Yunanistan Bassae’deki Apollon Epikurios Tapınağı, MÖ 5. yüzyılın ortalarına doğru inşa edilmiş ve Klasik antik çağın en iyi korunmuş anıtlarından biri. Bugüne kadar bulunan en eski Korint başlığını taşıyan tapınak, Arkaik tarzı ve Dor tarzının dinginliğini bazı cesur mimari özelliklerle birleştiriyor.
Güneş ve şifa tanrısının kendilerini veba ve istiladan koruduğuna inanan Phigaleia halkı tarafından Apollon Epikurios’a ithaf edilen tapınak, mimari özellikleri ve etkisi açısından son derece önemli. MS 174 yılında antik gezgin Pausanias’ın tapınağın güzelliğine ve uyumuna hayran kaldığı ve onu Parthenon’un mimarı Iktinos’a bağladığı biliniyor.

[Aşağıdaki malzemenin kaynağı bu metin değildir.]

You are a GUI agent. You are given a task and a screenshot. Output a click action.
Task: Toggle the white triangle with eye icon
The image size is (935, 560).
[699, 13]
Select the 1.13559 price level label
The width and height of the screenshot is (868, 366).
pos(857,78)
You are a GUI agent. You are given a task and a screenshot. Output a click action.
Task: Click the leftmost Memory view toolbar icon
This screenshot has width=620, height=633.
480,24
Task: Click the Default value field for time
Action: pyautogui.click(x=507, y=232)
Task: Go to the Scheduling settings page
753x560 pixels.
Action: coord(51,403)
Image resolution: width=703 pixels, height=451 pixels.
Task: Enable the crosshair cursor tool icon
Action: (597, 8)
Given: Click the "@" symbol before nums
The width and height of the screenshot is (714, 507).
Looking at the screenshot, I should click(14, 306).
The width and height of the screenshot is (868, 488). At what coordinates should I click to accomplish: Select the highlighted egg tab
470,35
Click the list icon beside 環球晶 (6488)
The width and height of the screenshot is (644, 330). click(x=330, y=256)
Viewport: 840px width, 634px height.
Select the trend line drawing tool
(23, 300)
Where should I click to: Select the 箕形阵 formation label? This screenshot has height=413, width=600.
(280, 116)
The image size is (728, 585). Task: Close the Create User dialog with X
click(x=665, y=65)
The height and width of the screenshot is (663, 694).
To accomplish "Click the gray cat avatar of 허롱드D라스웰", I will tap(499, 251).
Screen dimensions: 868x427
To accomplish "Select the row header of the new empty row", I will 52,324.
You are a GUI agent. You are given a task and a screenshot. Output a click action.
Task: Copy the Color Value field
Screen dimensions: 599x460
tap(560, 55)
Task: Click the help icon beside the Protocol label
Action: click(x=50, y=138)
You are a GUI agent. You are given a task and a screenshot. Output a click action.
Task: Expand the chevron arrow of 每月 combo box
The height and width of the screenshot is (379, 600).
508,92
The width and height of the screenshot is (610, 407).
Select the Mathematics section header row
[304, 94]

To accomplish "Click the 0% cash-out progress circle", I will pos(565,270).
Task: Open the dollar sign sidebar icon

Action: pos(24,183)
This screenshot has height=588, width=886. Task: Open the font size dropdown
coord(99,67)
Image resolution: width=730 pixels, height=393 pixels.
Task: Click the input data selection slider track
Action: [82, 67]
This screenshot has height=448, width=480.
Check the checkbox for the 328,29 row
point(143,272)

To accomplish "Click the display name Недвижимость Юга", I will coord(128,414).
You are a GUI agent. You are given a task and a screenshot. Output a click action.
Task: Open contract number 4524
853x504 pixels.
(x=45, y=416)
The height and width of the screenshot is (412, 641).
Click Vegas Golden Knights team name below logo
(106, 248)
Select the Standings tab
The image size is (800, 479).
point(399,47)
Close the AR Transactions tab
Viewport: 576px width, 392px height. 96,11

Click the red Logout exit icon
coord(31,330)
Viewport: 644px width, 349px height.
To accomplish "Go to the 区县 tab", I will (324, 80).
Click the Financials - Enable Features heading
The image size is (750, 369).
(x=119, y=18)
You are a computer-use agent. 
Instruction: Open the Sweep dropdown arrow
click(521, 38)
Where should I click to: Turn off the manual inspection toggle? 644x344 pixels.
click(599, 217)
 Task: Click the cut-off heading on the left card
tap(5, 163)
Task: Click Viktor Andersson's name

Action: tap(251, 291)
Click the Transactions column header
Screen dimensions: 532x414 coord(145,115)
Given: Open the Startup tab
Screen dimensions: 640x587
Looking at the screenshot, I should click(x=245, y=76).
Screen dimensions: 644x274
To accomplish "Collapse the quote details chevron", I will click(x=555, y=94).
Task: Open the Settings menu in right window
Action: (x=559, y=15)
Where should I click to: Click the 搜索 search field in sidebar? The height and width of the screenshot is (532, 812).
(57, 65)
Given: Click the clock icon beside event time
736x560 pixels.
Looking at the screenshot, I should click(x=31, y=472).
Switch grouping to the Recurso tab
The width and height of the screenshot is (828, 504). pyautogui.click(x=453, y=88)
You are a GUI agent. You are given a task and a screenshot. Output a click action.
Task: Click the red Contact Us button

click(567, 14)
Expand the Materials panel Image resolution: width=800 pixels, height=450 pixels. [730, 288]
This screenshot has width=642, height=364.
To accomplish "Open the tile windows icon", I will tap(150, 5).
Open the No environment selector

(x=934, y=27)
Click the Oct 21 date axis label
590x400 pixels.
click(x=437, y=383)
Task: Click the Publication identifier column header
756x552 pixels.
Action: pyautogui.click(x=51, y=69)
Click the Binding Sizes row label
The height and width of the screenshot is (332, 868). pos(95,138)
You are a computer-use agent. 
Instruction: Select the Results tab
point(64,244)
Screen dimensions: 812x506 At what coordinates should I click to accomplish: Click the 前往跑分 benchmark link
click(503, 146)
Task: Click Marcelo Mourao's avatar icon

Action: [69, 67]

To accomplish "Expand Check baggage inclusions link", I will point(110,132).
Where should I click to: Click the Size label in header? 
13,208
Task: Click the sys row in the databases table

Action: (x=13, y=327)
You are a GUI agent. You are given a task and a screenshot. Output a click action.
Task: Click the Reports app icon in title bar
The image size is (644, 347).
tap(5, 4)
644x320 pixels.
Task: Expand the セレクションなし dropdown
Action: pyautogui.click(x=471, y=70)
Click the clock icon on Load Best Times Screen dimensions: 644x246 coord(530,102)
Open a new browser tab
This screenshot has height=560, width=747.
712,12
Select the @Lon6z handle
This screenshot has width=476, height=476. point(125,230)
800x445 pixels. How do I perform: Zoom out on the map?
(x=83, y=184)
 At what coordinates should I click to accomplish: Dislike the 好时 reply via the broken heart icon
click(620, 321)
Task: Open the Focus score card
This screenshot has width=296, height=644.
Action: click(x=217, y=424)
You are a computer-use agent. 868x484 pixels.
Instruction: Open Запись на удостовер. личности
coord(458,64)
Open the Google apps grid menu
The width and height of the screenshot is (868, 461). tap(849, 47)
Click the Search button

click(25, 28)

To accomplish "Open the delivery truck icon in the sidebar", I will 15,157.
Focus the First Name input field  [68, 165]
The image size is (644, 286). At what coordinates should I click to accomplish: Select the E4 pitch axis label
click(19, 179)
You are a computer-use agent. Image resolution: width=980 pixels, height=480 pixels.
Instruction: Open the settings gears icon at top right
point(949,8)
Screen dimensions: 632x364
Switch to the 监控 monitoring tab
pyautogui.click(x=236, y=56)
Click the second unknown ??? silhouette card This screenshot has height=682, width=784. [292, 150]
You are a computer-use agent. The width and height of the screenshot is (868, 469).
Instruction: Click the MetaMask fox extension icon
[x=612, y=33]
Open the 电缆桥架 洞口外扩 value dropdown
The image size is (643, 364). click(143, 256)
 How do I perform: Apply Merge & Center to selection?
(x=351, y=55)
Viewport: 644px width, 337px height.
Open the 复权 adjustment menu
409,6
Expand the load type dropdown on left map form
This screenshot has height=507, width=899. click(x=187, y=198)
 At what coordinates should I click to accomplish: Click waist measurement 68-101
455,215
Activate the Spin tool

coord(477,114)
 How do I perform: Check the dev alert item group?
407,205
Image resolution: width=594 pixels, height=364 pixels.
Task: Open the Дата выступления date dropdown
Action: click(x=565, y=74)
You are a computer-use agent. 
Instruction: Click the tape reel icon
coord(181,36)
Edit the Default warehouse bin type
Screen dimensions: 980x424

Tapınak, 18. yüzyılda yeniden keşfedilene kadar neredeyse 1700 yıl boyunca unutulmuş gibi görünüyor. Bölgenin izole kalmış olması, birçok önemli özelliğin büyük ölçüde bozulmadan günümüze ulaşmasını sağladı.
Parthenon dönemi sonrası en eski yapılardan biri olan tapınak, üç antik Yunan mimari düzeninin (Dor, İonik ve Korint) bir arada bulunduğu en eski anıt. Aynı zamanda günümüze ulaşmış en eski Korint sütun başlığını da içeriyor. Tapınak, ayrıca tapınak inşasının gelişiminde bir dönüm noktasına işaret eden bir dizi cesur ve yenilikçi mimari tasarım sergiliyor.
Apollon Epikurios Tapınağı, gerek arkaik unsurlarıyla (uzun yüzey, uzun kenarda 15 sütun ve cephede 6 sütundan oluşan istisnai bir oran ve kuzey-güney görünümü) gerek yenilikçi özellikleriyle (Dor yapıda İon ve Korinth düzenlerinin kullanılması, kullanılan malzeme çeşitliliği ve cella ile aditonun benzersiz düzeni) dikkat çeken benzersiz bir sanatsal başarıyı temsil ediyor.
Tasarımın ayrılmaz bir parçasını oluşturan oymalı panellerden oluşan dekoratif frizi, 1812’de çıkarılıp, Korint sütun başlığıyla birlikte British Museum’a taşındı. Tapınak ise 1986’da UNESCO Dünya Mirası Listesi’ne dahil edildi.